Data Workflows and Automation

Last updated on 2024-07-17 | Edit this page

Overview

Questions

Can I automate operations in Python?
What are functions and why should I use them?

Objectives

Describe why for loops are used in Python.
Employ for loops to automate data analysis.
Write unique filenames in Python.
Build reusable code in Python.
Write functions using conditional statements (if, then, else).

So far, we’ve used Python and the pandas library to explore and manipulate individual datasets by hand, much like we would do in a spreadsheet.
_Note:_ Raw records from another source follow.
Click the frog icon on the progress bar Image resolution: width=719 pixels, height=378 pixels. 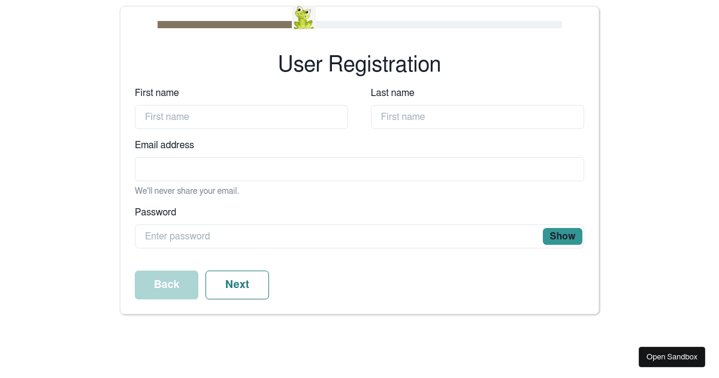point(303,18)
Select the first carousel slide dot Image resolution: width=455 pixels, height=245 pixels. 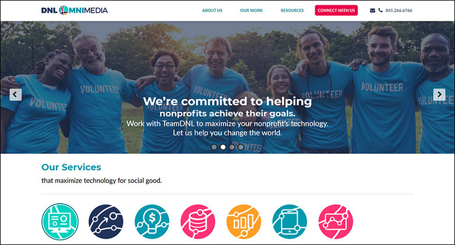point(214,147)
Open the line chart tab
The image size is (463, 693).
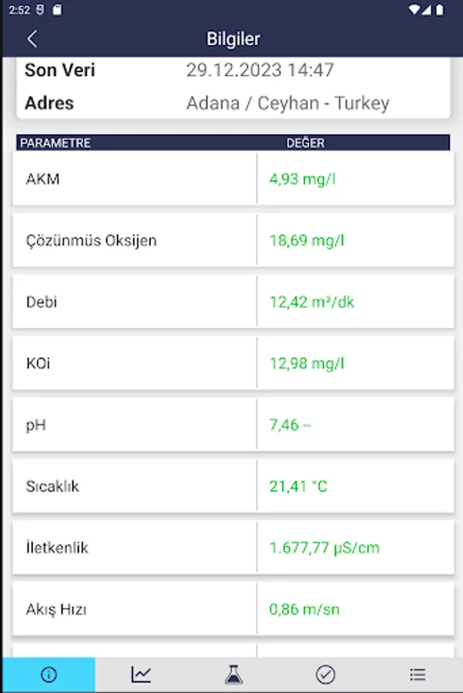[139, 674]
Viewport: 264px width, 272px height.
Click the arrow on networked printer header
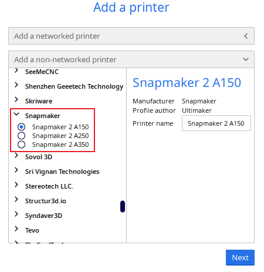tap(246, 36)
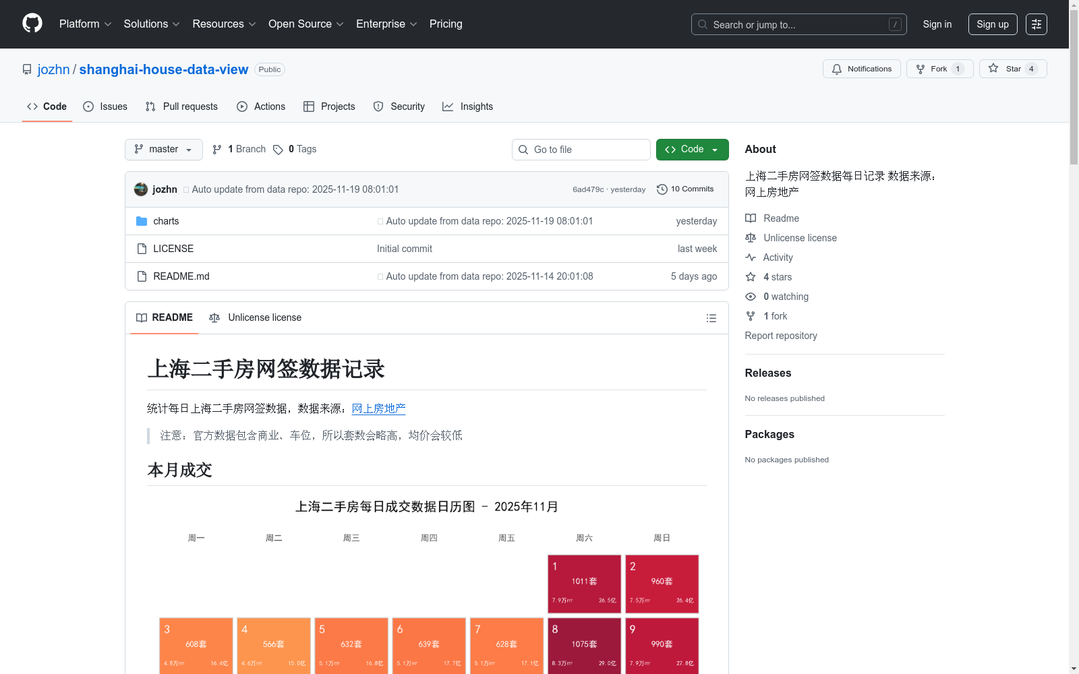
Task: Open the charts folder icon
Action: tap(142, 221)
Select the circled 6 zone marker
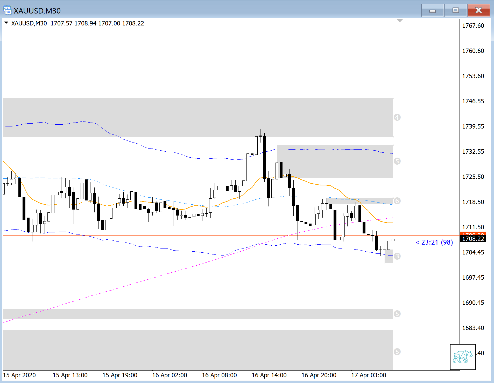Screen dimensions: 494x383 [397, 201]
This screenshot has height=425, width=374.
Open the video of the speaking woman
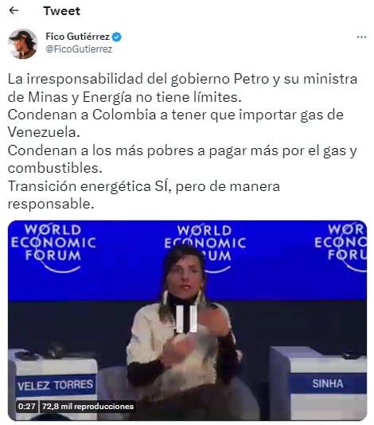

The beauty of using a programming language like Python, though, comes from the ability to automate data processing through the use of loops and functions.

For loops

Loops allow us to repeat a workflow (or series of actions) a given number of times or while some condition is true. We would use a loop to automatically process data that’s stored in multiple files (daily values with one file per year, for example). Loops lighten our work load by performing repeated tasks without our direct involvement and make it less likely that we’ll introduce errors by making mistakes while processing each file by hand.

Let’s write a simple for loop that simulates what a kid might see during a visit to the zoo:

PYTHON

animals = ['lion', 'tiger', 'crocodile', 'vulture', 'hippo']
print(animals)

OUTPUT

['lion', 'tiger', 'crocodile', 'vulture', 'hippo']

PYTHON

for creature in animals:
    print(creature)

OUTPUT

lion
tiger
crocodile
vulture
hippo

The line defining the loop must start with for and end with a colon, and the body of the loop must be indented.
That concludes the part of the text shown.